The company’s been around for more than 20 years, and while the name suggests an auto-electrical focus, the marine market’s thriving. “We brand ourselves as ‘can-do-solution-providers’ – and it’s fair to say word-of-mouth has driven our marine growth.

“We pride ourselves on finding a solution for virtually any alternator or starter motor – whether it’s servicing, repairing, or replacing. We’ll sort it. Between them our three workshop engineers have half a century of experience – they’re not easily stumped!” In many cases the ailing units simply need a service – new brushes and bearings – or maybe just a thorough clean. “But corrosion often ‘fries’ the electronics in these components,” says Ray, “and that might require a rebuild – replacing rectifiers, perhaps the stator and rotor – or a starter motor’s drive assembly and solenoid. Depending on the damage it might be easier – it’s certainly a lot quicker – to replace the entire unit.

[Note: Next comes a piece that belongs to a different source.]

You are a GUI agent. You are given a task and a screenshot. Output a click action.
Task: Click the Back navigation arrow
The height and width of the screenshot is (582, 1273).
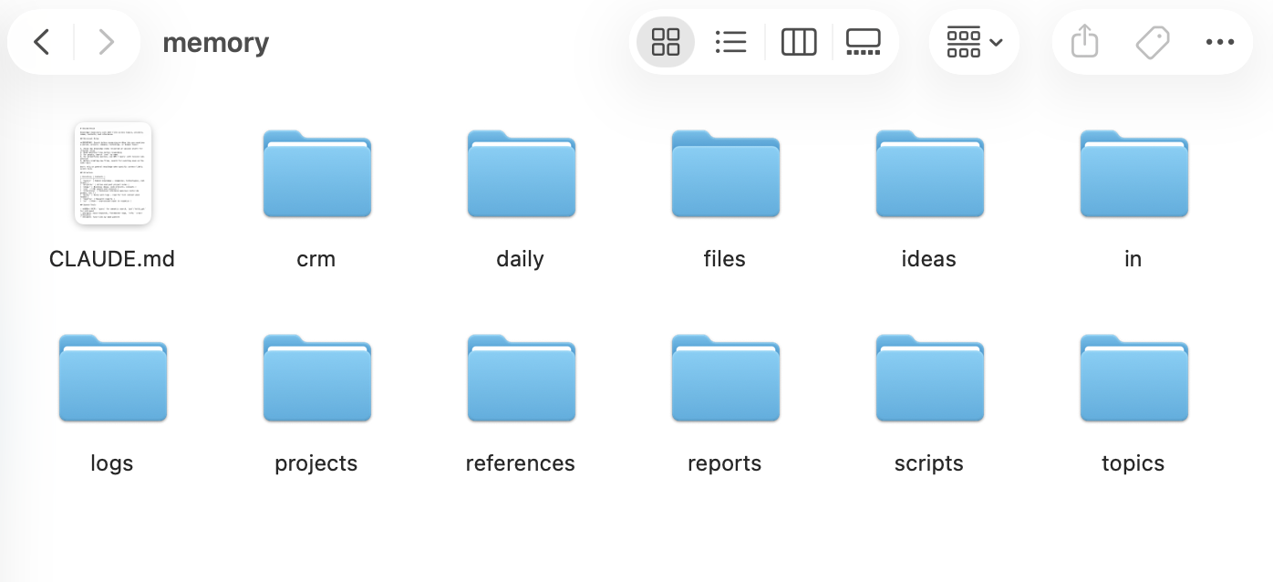(41, 42)
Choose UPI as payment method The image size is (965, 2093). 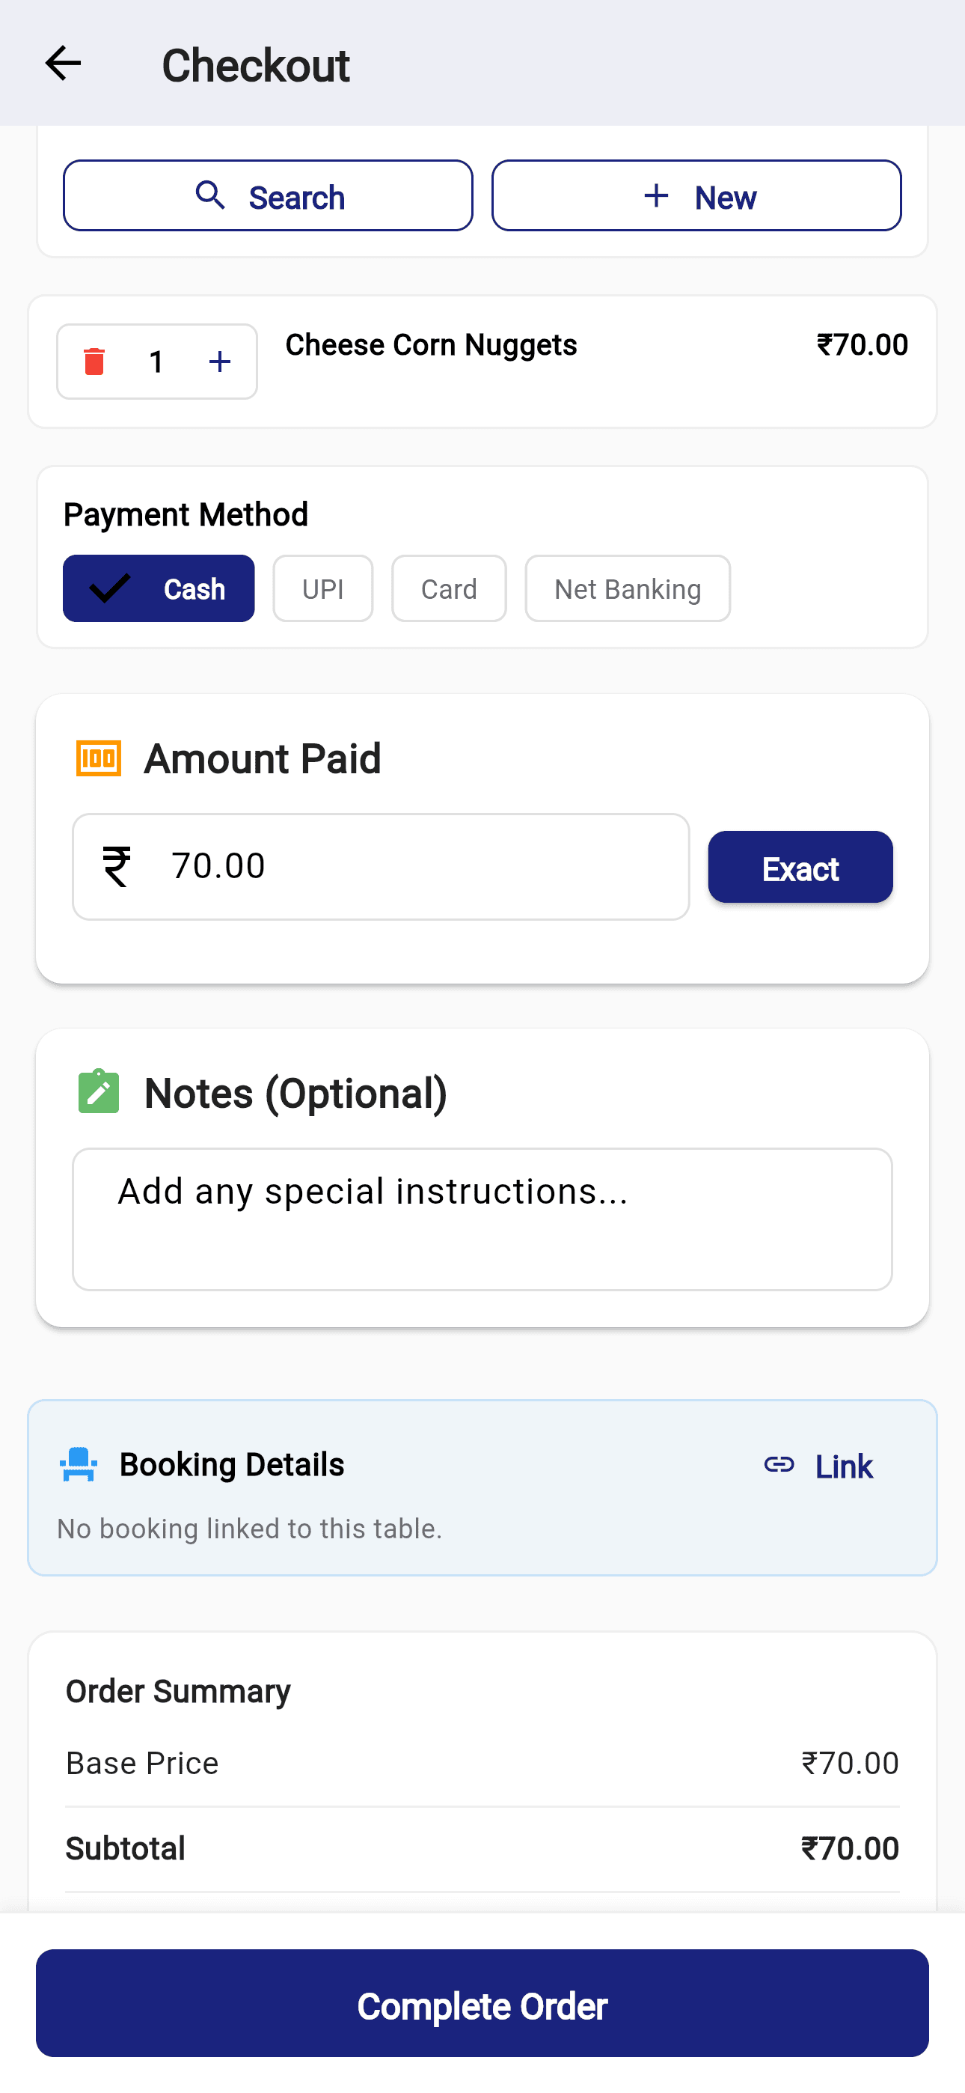click(322, 588)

“If replacement is the best solution, it could be a good opportunity to upgrade to a higher-output alternator – say a 120-amp model rather the original 80-amp unit – or even a second alternator. Unlike with cars, boaties are typically charging two, separate banks of batteries from a single alternator. And because many boat owners unwittingly increase the load on the batteries – more lights, stereo systems, a TV, chartplotters – even an inverter, the batteries need additional charging help.”

Some repairs demand a different approach. “We also service starters for new and old Gardner diesels, typically the SL5, U6s and CAV Torpedoes. Replacement spares are hard to find for these units and so they must be rebuilt or re-engineered. In addition, while alternators are standard on all modern marine engines and most can be replaced, in some cases older alternators are not replaceable and the repair could involve rewiring the stators or rotors for example. It’s not a cheap option, but it’s certainly a cost-effective solution if replacement parts cannot be sourced easily.”

DIY Maintenance

Like many things on a boat, alternators and starter motors are out-of-sight and out-of-mind – owners rarely look at them. Basic care, says Ray, “includes regularly cleaning the cable contact points on the units. Undo these and clean any corrosion – it’s a real killer which causes ‘voltage drop’ and compromises current flow. Also make sure you have an appropriate ‘ribbed’ belt and that its tension is correct. A good strategy to keep corrosion at bay is a ‘soft seal’ spray – applying it around the starter motor does wonders.

“If the units are under-performing it might be worth taking them off the engine and bringing them in for a service. That ensures a season of troublefree boating.”